*** The records

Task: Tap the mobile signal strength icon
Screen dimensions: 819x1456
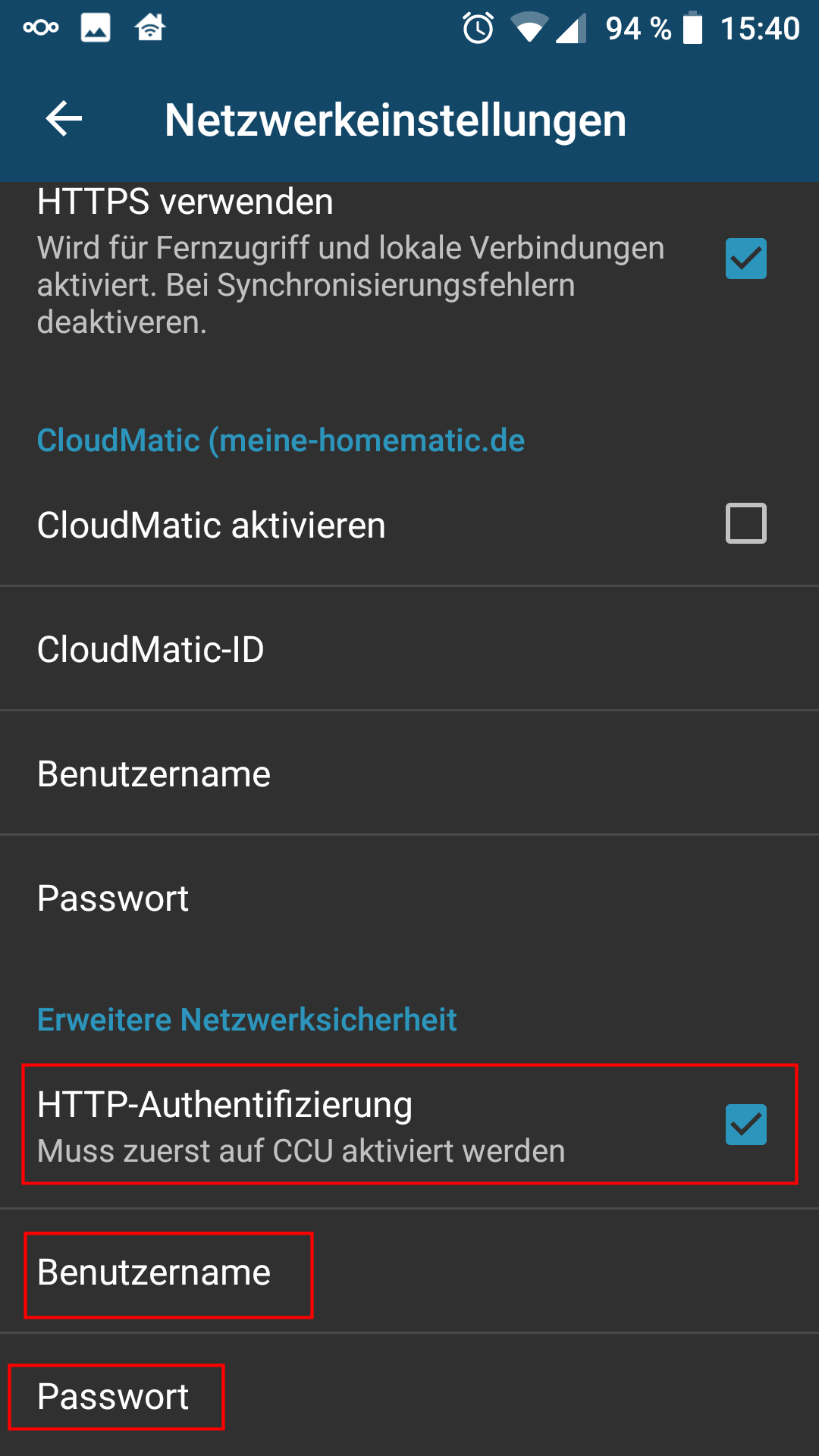Action: pyautogui.click(x=571, y=29)
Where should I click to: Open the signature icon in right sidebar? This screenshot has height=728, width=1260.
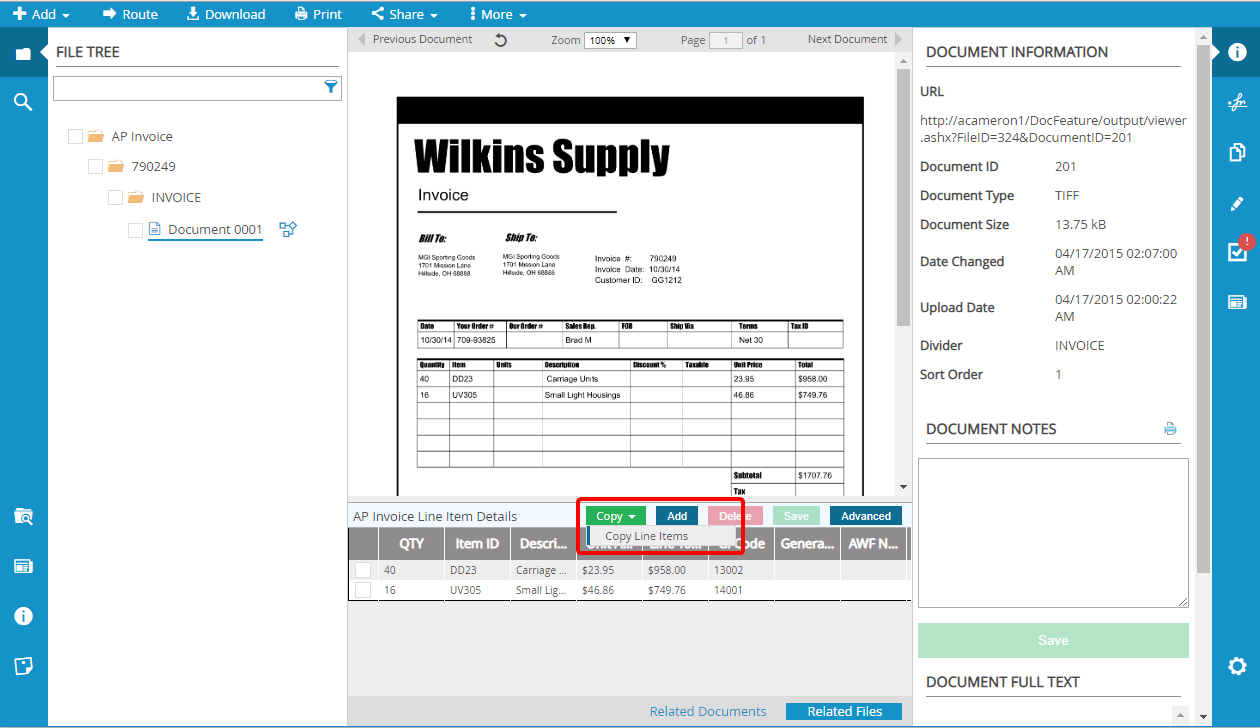[1237, 102]
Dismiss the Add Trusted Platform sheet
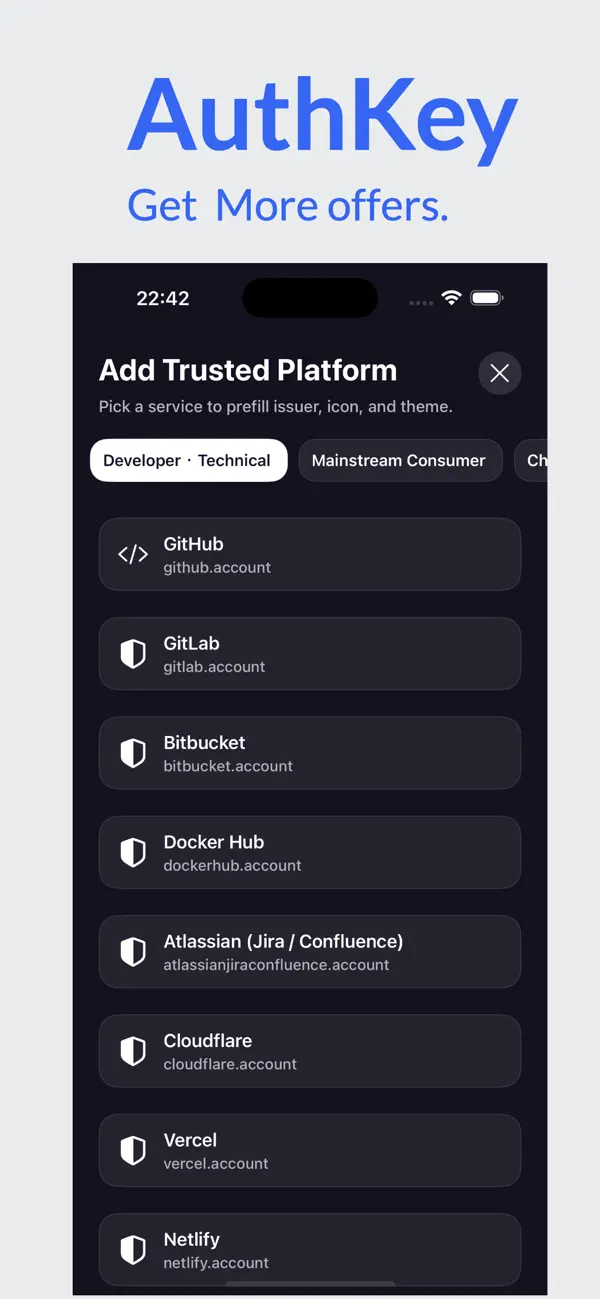 (x=499, y=373)
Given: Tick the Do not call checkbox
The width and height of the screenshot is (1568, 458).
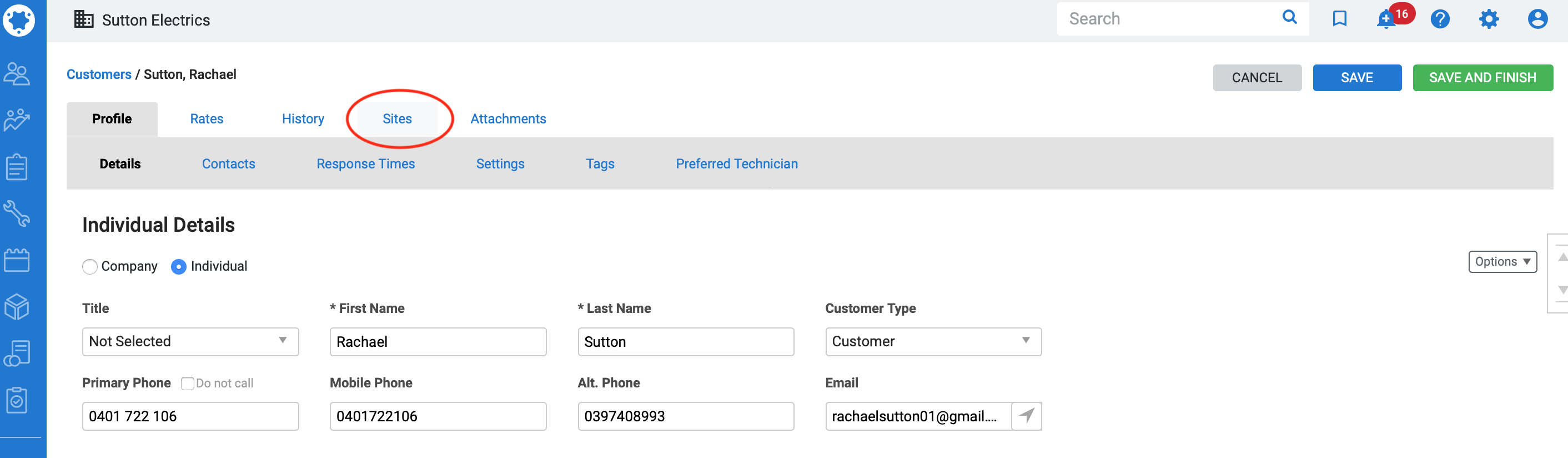Looking at the screenshot, I should [x=188, y=383].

******

Give back every entry in full, exactly as written, with no picture included.

**Written reply:**
Task: Tap the mobile signal strength icon
Screen dimensions: 819x1456
Action: pyautogui.click(x=571, y=29)
Where should I click to: Open the signature icon in right sidebar? This screenshot has height=728, width=1260.
[1237, 102]
Dismiss the Add Trusted Platform sheet
 (x=499, y=373)
Given: Tick the Do not call checkbox
The width and height of the screenshot is (1568, 458).
Looking at the screenshot, I should [x=188, y=383].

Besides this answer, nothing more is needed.